Dizem, com efeito, nos seus falsos raciocínios: «Breve e triste é a nossa vida, não há remédio algum quando chega a morte. E também não se conhece ninguém que tenha regressado do mundo dos mortos.
«Armemos ciladas ao justo, porque nos incomoda e se opõe às nossas obras. Censura-nos as transgressões da Lei e repreende-nos as faltas de educação.
Declara ter o conhecimento de Deus e chama-se a si mesmo filho do Senhor.
Tornou-se uma censura viva dos nossos pensamentos e até a sua vista nos é insuportável.
A sua vida não é como a dos outros e os seus caminhos são muito diferentes.
Somos considerados por ele como escória e afasta-se dos nossos caminhos como de uma coisa impura.
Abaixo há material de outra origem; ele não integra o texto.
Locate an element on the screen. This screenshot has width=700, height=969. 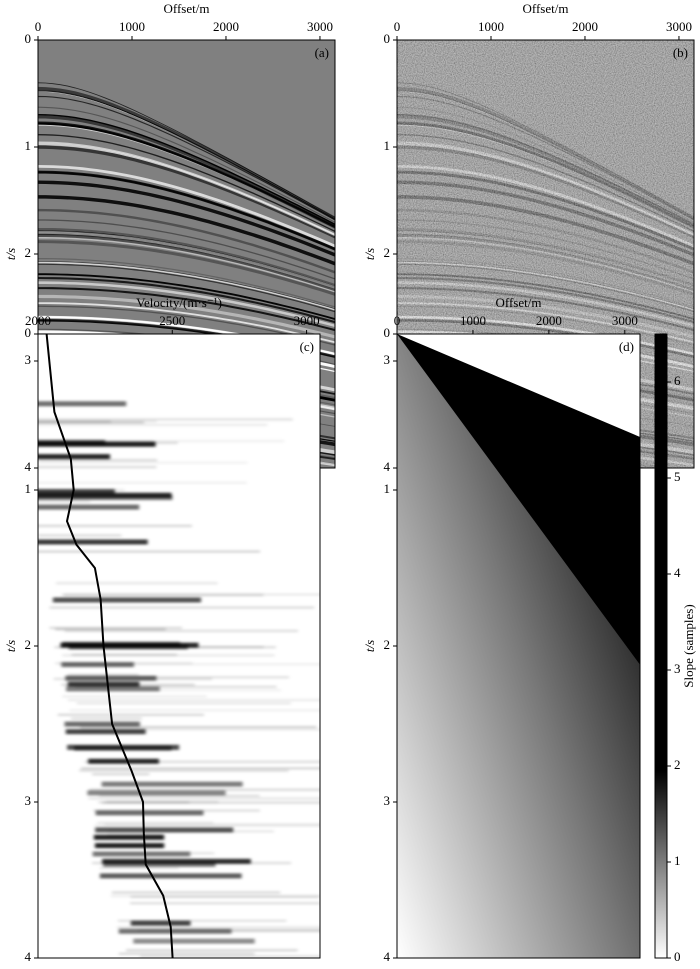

Proclama feliz a morte dos justos e gloria-se de ter a Deus como pai.
Vejamos se as suas palavras são verdadeiras, observemos como é a sua morte.
Porque, se o justo é filho de Deus, Deus o protegerá e o livrará das mãos dos seus adversários.
Provemo-lo com ultrajes e torturas, para conhecermos a sua mansidão e apreciarmos a sua paciência.
Condenemo-lo à morte infame, porque, segundo diz, Alguém virá socorrê-lo.
Assim pensam os ímpios, mas enganam-se, porque a sua malícia os cega.
Ignoram os segredos de Deus e não esperam que a santidade seja premiada, nem acreditam que haja recompensa para as almas puras.